EXTRACT:

Surfactants are widely employed in chemical enhanced oil recovery (cEOR) technique. The economics of a cEOR project is directly impacted by the amount of surfactant loss caused by adsorption on a rock. Therefore, surfactant adsorption reduction is imperative. Both static and dynamic adsorption experiments were conducted to test the adsorption reduction of a novel Gemini surfactant on Indiana limestone. This novel surfactant is tolerant to high-salinity and high-temperature environments.

Low salinity water was made by diluting sea water ten times. The salinity of Low salinity water was 6771 ppm. Rock characterization was performed first using XRD. Static adsorption tests were run using a crushed rock sample. Whereas core flood experiments were conducted to determine the dynamic adsorption behavior. High-performance liquid chromatography integrated with an evaporative light scattering detector was employed to calculate the unknown concentration of the surfactant.

SUPPLIED RECORDS:
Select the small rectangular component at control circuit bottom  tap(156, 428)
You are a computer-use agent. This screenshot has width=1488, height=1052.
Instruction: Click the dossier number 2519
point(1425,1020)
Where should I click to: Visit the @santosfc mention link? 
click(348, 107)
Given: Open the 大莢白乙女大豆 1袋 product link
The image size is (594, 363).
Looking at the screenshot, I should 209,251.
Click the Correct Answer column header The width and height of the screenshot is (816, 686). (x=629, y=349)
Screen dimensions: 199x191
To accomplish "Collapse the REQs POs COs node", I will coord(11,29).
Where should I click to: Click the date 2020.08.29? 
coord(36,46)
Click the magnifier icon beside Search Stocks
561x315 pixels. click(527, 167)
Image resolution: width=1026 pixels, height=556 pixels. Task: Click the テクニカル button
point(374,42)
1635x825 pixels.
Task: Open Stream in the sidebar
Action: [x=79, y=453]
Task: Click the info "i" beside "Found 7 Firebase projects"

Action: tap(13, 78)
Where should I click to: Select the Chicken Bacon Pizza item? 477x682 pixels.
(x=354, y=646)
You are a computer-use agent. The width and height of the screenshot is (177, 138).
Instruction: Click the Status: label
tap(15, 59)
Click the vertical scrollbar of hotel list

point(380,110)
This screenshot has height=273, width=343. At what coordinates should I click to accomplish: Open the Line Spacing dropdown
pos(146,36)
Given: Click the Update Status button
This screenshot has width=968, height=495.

USING THE INFORMATION:
**A)** Answer these questions from the surfactant adsorption text:
(i) On which rock was the adsorption of the novel Gemini surfactant tested?
(ii) How was the low salinity water prepared?
(iii) Which technique was used first to characterize the rock?
**B)** Continue the text on surfactant adsorption from its last sentence.

ANSWERS BY ITEM NUMBER:
**A)**
(i) Indiana limestone.
(ii) By diluting sea water ten times.
(iii) XRD.

**B)**
The effect of both high and low salinity water along with Gemini surfactant was investigated on the static adsorption of Gemini surfactant on Indiana limestone. It was shown that high salinity conditions result in the adsorption reduction in comparison with Gemini surfactant in deionized water. However, the use of low salinity water in the aqueous solution of Gemini surfactant further results in reducing surfactant adsorption. Dynamic adsorption test on Indiana limestone was found consistent with static tests. The ultimate reduced adsorption value of Gemini surfactant on Indiana limestone was found to be 0.11 mg/g-rock using low salinity conditions in dynamic experiments. Such low value lies under the economic limit, making a chemical EOR process efficient and economical. The novelty of this work is the use of low-salinity water in reducing the adsorption of a Gemini surfactant on Indiana limestone. The use of such a technique helps industrialists and researchers in designing an efficient and economical chemical EOR process.